Unzufriedenheit mit der Ampel-Koalition wurde auch am Rande angesprochen. „Manchmal wünsche ich mir, dass da mal jemand durchgreift“, versuchte sie es, diplomatisch auszudrücken.
Greueltaten der Nazis auch in Singen
Bevor Muhterem Aras ihren Impulsvortrag hielt, blickte der Historiker Axel Huber, der in Vertretung von Oberbürgermeister Bernd Häusler sprach, insbesondere auf die Greueltaten der Nazis in Singen. Vom am 14. Juli 1933 erlassenen Gesetz zur Verhütung erbkranken Nachwuchses, das die Zwangssterilisierung erblich kranker Menschen vorsah und dem am 18. Oktober 1935 erlassenen Gesetz zum Schutze der Erbgesundheit des deutschen Volkes seien auch in Singen über 150 Menschen betroffen gewesen. Manche Menschen würden heute noch sagen, es sei nicht alles schlimm gewesen in der Nazizeit.
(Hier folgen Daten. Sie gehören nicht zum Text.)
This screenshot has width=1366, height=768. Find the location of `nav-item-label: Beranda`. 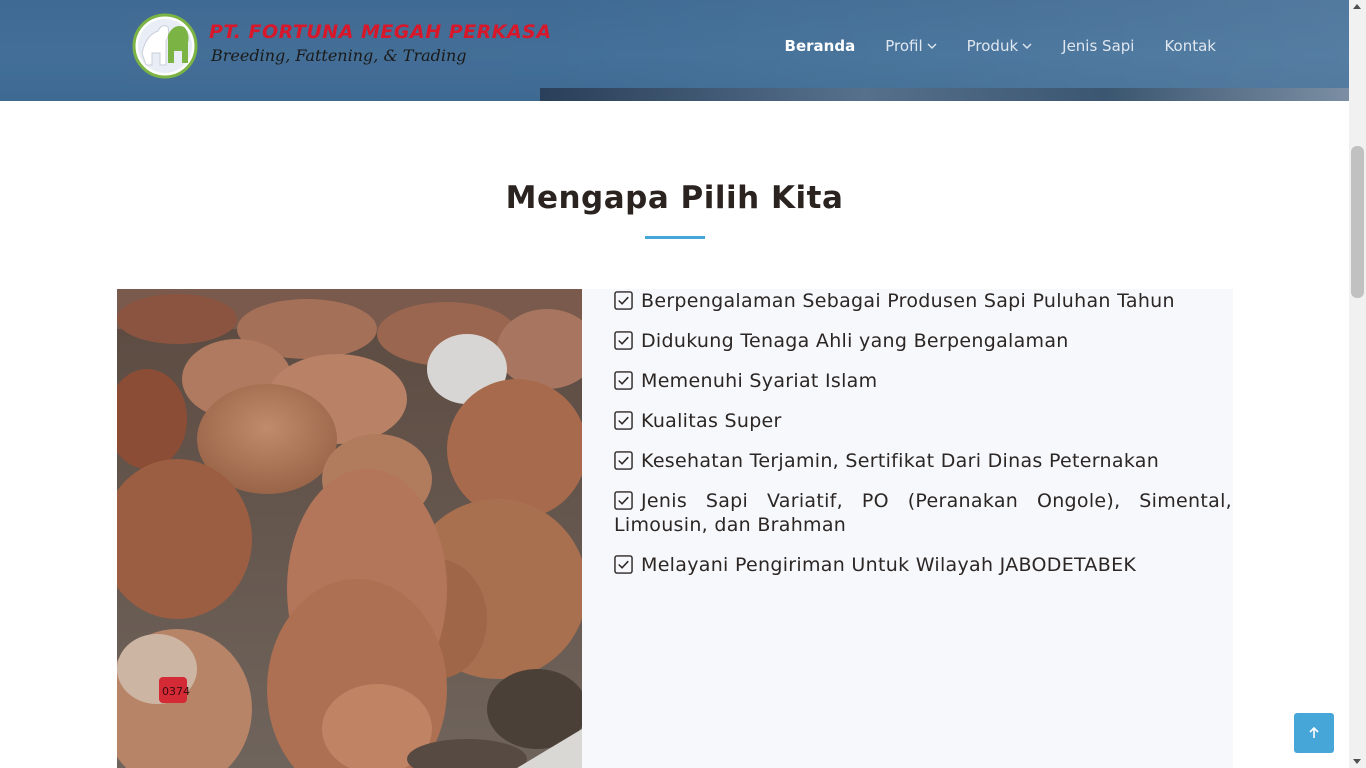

Dem widerspricht Axel Huber jedoch vehement: „Doch, es war alles schlimm, denn ab dem 30. Januar 1933 wurden Juden und Kommunisten übel verfolgt“. Auf der Basis dieser Gewalterfahrungen sei schließlich das Grundgesetz geschaffen worden, das mit seinem ersten Artikel „Die Würde des Menschen ist unantastbar“ beginnt.